** QUOTED PASSAGE **
>>>>>

China is set to build upon this significant foundation during the 11th Five-year Plan. On top of developing a new launch vehicle and conducting a lunar program, China will expand the number and sophistication of all of its Earth observation satellites, including meteorological, oceanic and Earth resources satellites. To bolster its observation and reconnaissance capabilities, it will deploy an eight-satellite remote sensing constellation consisting of four optical sensor satellites and four synthetic aperture radar (SAR) satellites (People’s Daily, August 22, 2006). China also plans to develop multiple communication satellites that will have increased service life and reliability. China will also seek to improve its Beidou navigation system by launching additional advanced satellites and developing application technologies, such as those for the rail and ocean shipping industries. The present system is able to achieve only 20-meter accuracies, but China plans to eventually deploy a system with GPS-like accuracies.

<<<<<

** STATED EXERCISE A **
List every kind of Earth observation satellite that the passage on China's space plans names.

** TASK INPUT **

>>>>>

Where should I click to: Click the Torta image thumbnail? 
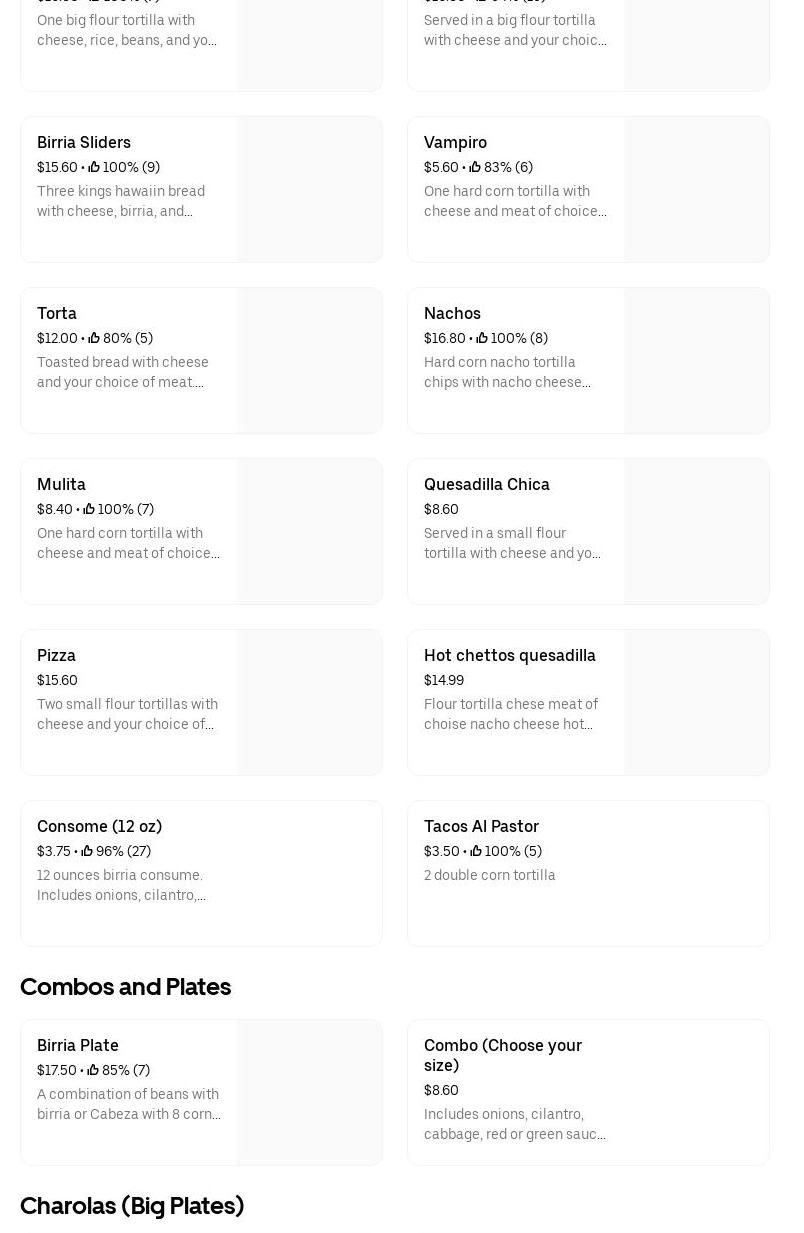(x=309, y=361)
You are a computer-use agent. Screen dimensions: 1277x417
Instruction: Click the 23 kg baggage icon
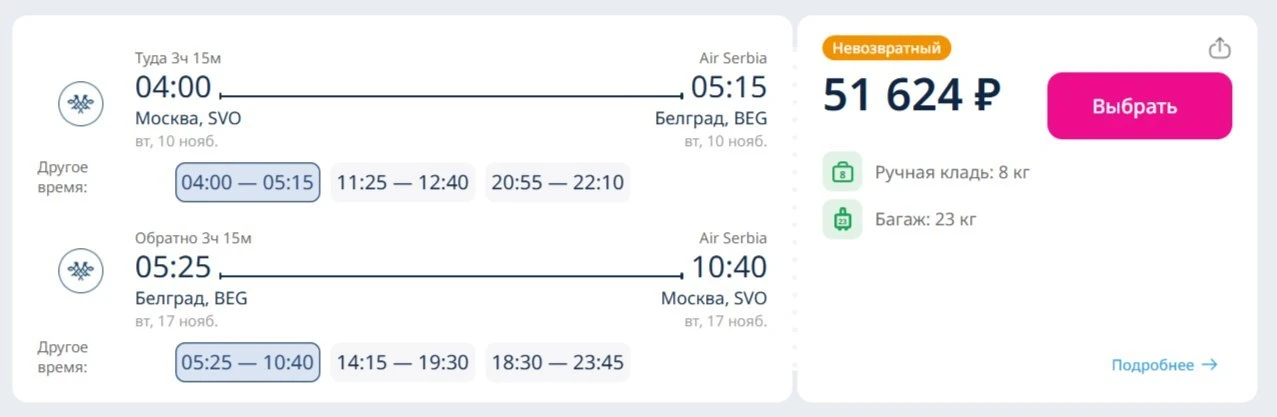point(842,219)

<<<<<
>>>>>

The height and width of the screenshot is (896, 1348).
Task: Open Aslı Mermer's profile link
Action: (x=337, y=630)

<<<<<

** STATED EXERCISE B **
Render part of the records as a JSON list of strings, one string per line and blank lines omitted: begin at the line that has "Where should I" and stop after the line that has "point(842,219)". Leave the pictures out.

** EXPECTED ANSWER A **
meteorological satellites, oceanic satellites, Earth resources satellites

** EXPECTED ANSWER B **
[
  "Where should I click to: Click the Torta image thumbnail? ",
  "(x=309, y=361)",
  "You are a computer-use agent. Screen dimensions: 1277x417",
  "Instruction: Click the 23 kg baggage icon",
  "point(842,219)"
]